"A Man's a Man for all that!" - Rabbie Burns

"Religion? No thanks. I prefer not to outsource my brainwashing."
Trying to get your average Joe creationist to understand the phrase scientific theory is as hard as getting a fish to enjoy mountaineering. Its an unimagined world for them - it requires a complete reversal of their normal modes of thinking and being. The fact that humans could explain the complexities of this world without a creating God is a world view they cannot grasp. It's like asking a tuna if it appreciates the view from the top of Mount Everest.

Jan 28, 2007

BBC seeks to suppress Balen report.

A Jewish activist solicitor, Steven Sugar, who claims BBC reporting is biased against Israel, is heading for the High Court to force the BBC to release the details of an internal report on its Middle East coverage, which he suspects will prove a bias against the Jewish state as well as pro-Palestinian tendencies.

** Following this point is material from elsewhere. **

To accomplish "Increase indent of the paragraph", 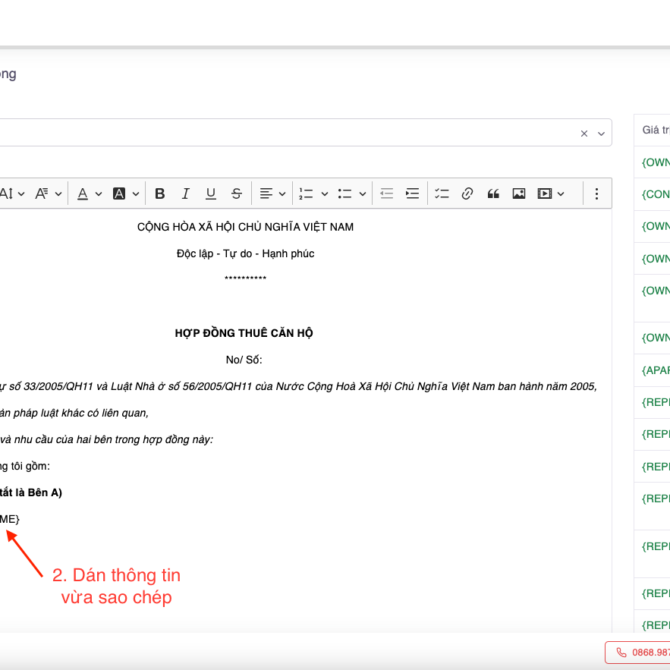I will [412, 194].
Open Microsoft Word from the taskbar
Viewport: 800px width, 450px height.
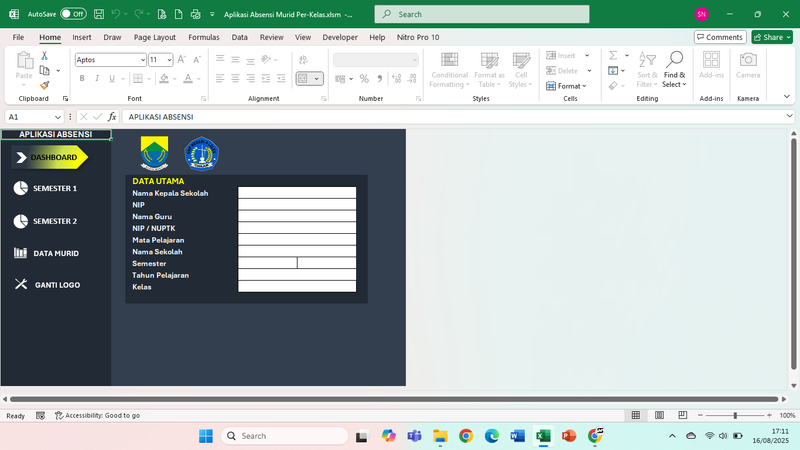(518, 436)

The court case comes as part of a long and heated legal battle between Sugar and the BBC. Sugar has tried to use Freedom of Information laws, which aim to encourage openness, to force the BBC to release details of its own internal 20,000-word Balen Report. This report investigated the levels of balance in the BBC’s Israel reporting.
The BBC refused to release the report but then the Information Commissioner, who adjudicates on Freedom of Information disputes, backed Mr Sugar and demanded the BBC release the report. Under the Freedom of Information Act, public companies must release internal documents to improve openness unless exceptional circumstances prevent it.
But on 2oth Jan in London, the BBC confirmed it would still be refusing to release the document, and would take the battle through the last legal avenue available to it - the High Court.

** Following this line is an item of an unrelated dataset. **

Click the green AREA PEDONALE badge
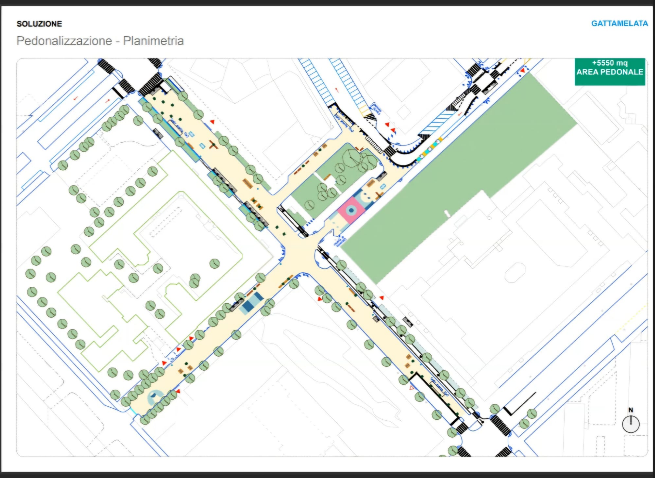 point(610,72)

The case is a landmark case which may have wide implications for the future working of the Act and for public broadcasters. At the High Court Mr Justice Forbes, directed that the BBC’s appeal, and accompanying applications for judicial review, should be heard over two days beginning on March 27.
Sugar, who was in court to hear the verdict, was given permission to make his own submissions in person. He said after the preliminary hearing: "A very large proportion of the Jewish community felt rightly or wrongly that the BBC’s reporting of the second Palestinian intifada or uprising that broke out in 2000 was seriously distorted. I myself, as a member of the Jewish community, felt that and was very distressed by it. I am even more distressed that the BBC failed, until it commissioned the Balen Report, to respond substantively to the criticism. Now I don’t know whether it is important to see this report or not. Instinct says that if they don’t want to give it to me it may be important. The BBC is a public body and I believe I have a right to know what the report contains."
The report was compiled by a senior editorial adviser, Malcolm Balen, in 2004. It examined hundreds of hours of BBC radio and television broadcasts. Along with Channel 4, Britain’s other public service broadcaster, the BBC is allowed to hold back material under the UK’s unique Freedom of Information laws that deals with the production of its art, entertainment and journalism. The corporation has on those grounds rejected more than 400 Freedom of Information requests. Mr Sugar argues that the Balen report is not held by the BBC for the purposes of journalism "because it’s a report about journalism itself", and that he is therefore entitled to see it under the Freedom of Information Act. The Information Tribunal agreed with him. A final legal win for Mr Sugar could mean the corporation having to release thousands of pages of other documents that have been held back.

Just what publicity has the BBC goven to this case? None that we are able to find. It didnt make the news and a search of the BBC website only revealed a mention of the report in some comments posted to a BBC blog. Surely the BBC is supposed to be on the side of the public in championing an open and free society. In our view there are times when the BBC appears to show a degree of bias. It was against the Iraq war from the outset and the tone of its reporting and editorial content has in our opinion always reflected that view. IN our view it has shown less bias on the Israeli /Palestione issue - but thats not the point. There will always be valid debates about the extent to which a national broadcaster is or is not showing bias. This is right and to be expected. What is not right and what must not be tolerated is a national broadcaster which tries to suppress information which may reveal those biases.

There's a report of an internal email from Jeremy Bowen the BBC Middle East Editor (link here) which also arguably shows the same alleged bias.